Your tasks =>
A. List each topic that the lesson on projection matrices says the reader will learn.
B. Summarize the lesson on projection matrices in two sentences.

Excerpt to read =>
┌────────
Prerequisites: Dot product (ch131), transpose (ch155), matrix inverse (ch157) You will learn:
Orthogonal projection onto a subspace
The projection matrix formula P = A(AᵀA)⁻¹Aᵀ
Why P² = P and Pᵀ = P (idempotent, symmetric)
Least squares as projection onto the column space
Environment: Python 3.x, numpy, matplotlib
# --- Projection Matrices ---
import numpy as np
import matplotlib.pyplot as plt
plt.style.use('seaborn-v0_8-whitegrid')
def projection_matrix(A):
"""
Compute the orthogonal projection matrix onto the column space of A.
P = A(AᵀA)⁻¹Aᵀ
Args:
A: 2D array (m, n), assumed full column rank (n ≤ m)
Returns:
P: (m, m) symmetric idempotent projection matrix
"""
ATA = A.T @ A
# Use solve for numerical stability instead of explicit inverse
ATA_inv_AT = np.linalg.solve(ATA, A.T) # = (AᵀA)⁻¹Aᵀ
return A @ ATA_inv_AT
# Project onto a line (1D column space)
└────────
Records provided =>
┌────────
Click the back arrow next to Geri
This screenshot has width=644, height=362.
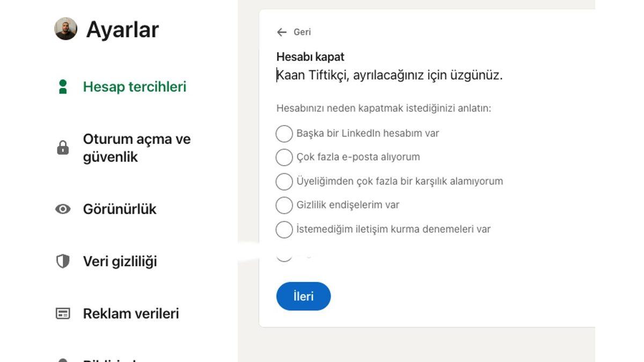(281, 32)
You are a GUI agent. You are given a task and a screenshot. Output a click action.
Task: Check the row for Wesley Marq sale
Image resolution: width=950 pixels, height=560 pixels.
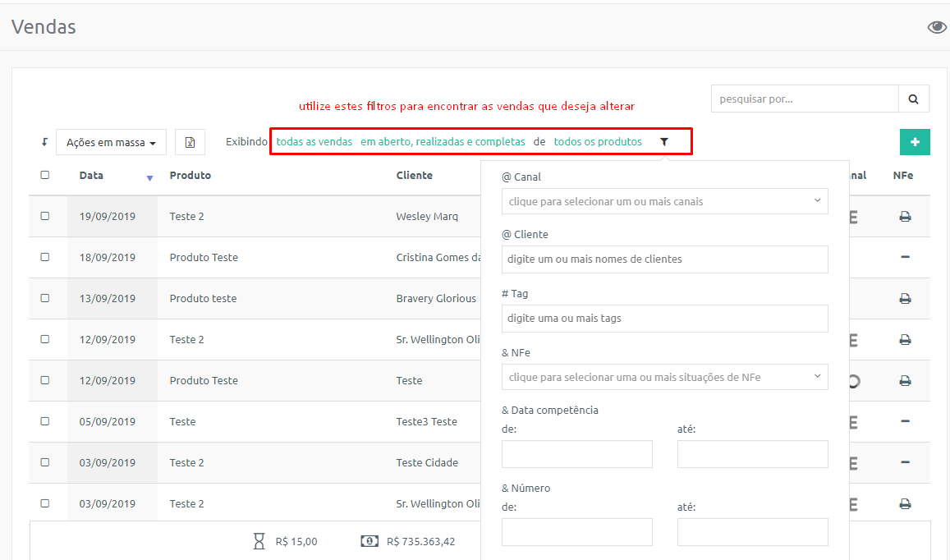(x=45, y=217)
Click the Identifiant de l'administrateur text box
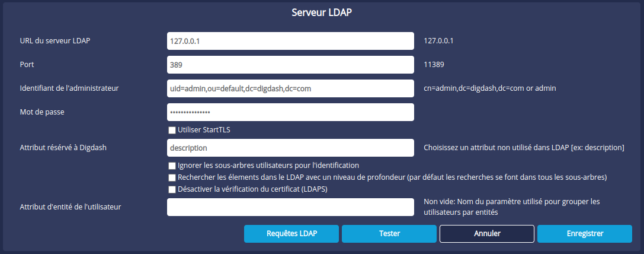This screenshot has height=254, width=644. click(x=290, y=88)
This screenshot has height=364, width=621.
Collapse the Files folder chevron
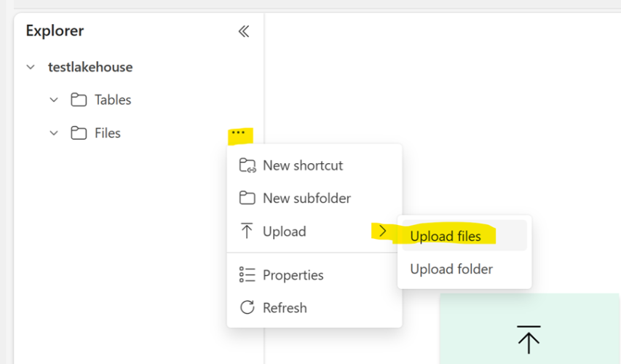[53, 133]
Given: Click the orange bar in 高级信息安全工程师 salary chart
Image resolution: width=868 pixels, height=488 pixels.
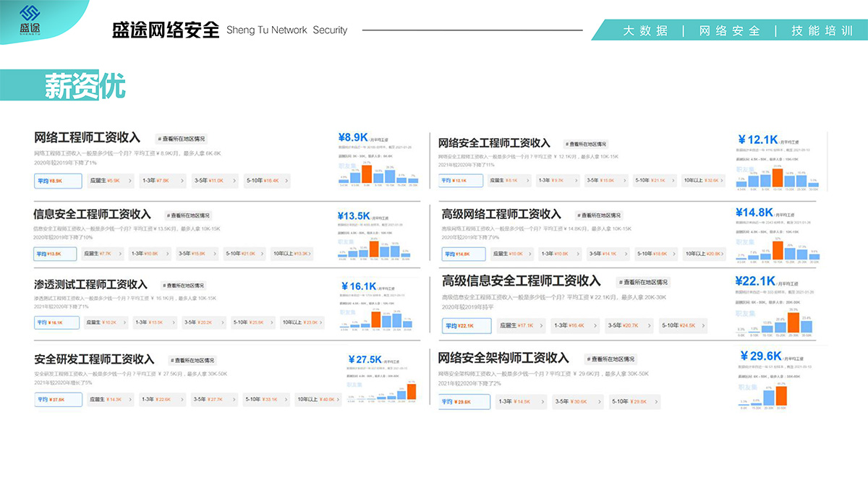Looking at the screenshot, I should click(x=793, y=323).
└────────
The results =>
A.
- Orthogonal projection onto a subspace
- The projection matrix formula P = A(AᵀA)⁻¹Aᵀ
- Why P² = P and Pᵀ = P (idempotent, symmetric)
- Least squares as projection onto the column space

B. The lesson on projection matrices assumes knowledge of the dot product, transpose, and matrix inverse. It covers orthogonal projection onto a subspace, the formula P = A(AᵀA)⁻¹Aᵀ, why P is idempotent and symmetric, and least squares as projection onto the column space, and its Python code computes P for a full-column-rank A with a linear solve instead of an explicit inverse for numerical stability.